The world used to be a beautiful place.
It’s all gone. It changed in one split second five months, eighteen days, four hours, and twenty-five minutes ago. Just like that. And before I die—before the cancer riddling my body and my bones finishes metastasizing and the pain becomes too much—I’m going to bring it all back.
Because I can.
Birds used to sing. Butterflies fluttered. Chai lattes presented themselves for consumption with both the correct flare of cinnamon and the perfect balance of bitter and sweet. I played hard and worked even harder, riding a hundred miles a week on my state-of-the-art graphite mountain bike in the wind, rain, or fog, until my muscles hummed and my blood pumped the right endorphins into my brain. Then I’d go back to my twelve hour days of building the invisible infrastructure of the modern world.
I miss it. We used to have air with smells. You don’t notice it until it’s gone—the faint hints of the apple trees down the street. The neighbor’s roses. The differences between old cars and new. Wind carries all sorts of scents. Sometimes, if you’d just sit there and breathe, you’d get moments of the Rockies floating down, and you’d smell the West. Dust, maybe a wildfire. Bears. Snowcapped mountains.

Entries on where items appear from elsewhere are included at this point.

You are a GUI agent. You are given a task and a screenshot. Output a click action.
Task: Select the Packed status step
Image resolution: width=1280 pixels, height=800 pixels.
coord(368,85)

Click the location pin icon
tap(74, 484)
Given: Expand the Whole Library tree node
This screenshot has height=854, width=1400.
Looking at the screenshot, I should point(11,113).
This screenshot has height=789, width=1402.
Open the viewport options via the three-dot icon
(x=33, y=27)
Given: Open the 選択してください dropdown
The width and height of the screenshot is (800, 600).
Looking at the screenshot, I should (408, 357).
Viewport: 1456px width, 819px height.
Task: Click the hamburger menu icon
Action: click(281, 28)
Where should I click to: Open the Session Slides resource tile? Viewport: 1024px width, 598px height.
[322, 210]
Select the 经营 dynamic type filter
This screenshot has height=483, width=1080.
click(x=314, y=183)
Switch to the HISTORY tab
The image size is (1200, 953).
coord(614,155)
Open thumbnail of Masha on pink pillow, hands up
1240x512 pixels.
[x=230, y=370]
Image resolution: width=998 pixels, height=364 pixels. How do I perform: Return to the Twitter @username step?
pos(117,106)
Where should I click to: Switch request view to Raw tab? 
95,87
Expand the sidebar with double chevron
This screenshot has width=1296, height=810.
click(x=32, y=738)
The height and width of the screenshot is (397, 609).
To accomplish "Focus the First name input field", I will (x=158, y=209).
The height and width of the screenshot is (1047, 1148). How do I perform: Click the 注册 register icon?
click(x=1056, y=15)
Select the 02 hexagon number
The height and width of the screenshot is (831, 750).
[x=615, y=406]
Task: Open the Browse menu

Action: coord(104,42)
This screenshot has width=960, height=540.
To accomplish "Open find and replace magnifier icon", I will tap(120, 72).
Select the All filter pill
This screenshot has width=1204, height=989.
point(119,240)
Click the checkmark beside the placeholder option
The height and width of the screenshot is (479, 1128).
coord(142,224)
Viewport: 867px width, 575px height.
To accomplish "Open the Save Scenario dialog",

The world used to give us history with every action we took. Our noses filled with land and industry. O ur eyes with reds too garish to be real, and greens too bright to not . I remember touching flower petals and feeling silk under the pads of my fingers. At the time, it just seemed the thing to do. Now, it’s the one memory I cherish above all the others.
I’m going to take away the homogenization and give the world back its life. The plants are only one shade of green now— that vivid, easily printable color of fully saturated grass. The flowers are exactly blue, or exactly red. Everything moves with ease. The thunderstorms sound hollow. Out in the flat gray buildings and the straight lines of the asphalt roads and the manicured trees, it’s all fake.
Even the zombies all wear the same clothes.
I ’m clad in the few garments we can scrounge up. The rest of my enclave, the same. Finding food that doesn’t taste like white kindergarten paste is near impossible.
But I’m going to fix it. Out there, somewhere, is one special zombie. One who is the key to cracking open what’s left and spreading the world’s candy center over its cinder crust, and I’m going to find that zombie. I’m one of the implanted. I’m a walking, talking generator, and I’m still able to work the invisible technology of the world.
But now, my skin crawls and no one will touch me. My body disintegrates because of the tech inside me. Five months ago it marked me as one of the privileged—one of the geeky ultra-rich who could afford the toys and the implants and the medical support necessary to maintain it.
We weren’t useless. We designed. We programmed and refined and built. The world stood rapt at the beauty we created and I ran triathlons and posed for magazine covers because I was gorgeous, rich, and special.
The implants made it possible—instant connection, total bandwidth. We collaborated and the paparazzi snapped our photos as we literally glimmered our way through life and restaurants and airport security. We made the invisible technology permeating human space possible. It collects data, analyzes streams, optimizes potentials. We did what we set out to do: made an efficient biosphere.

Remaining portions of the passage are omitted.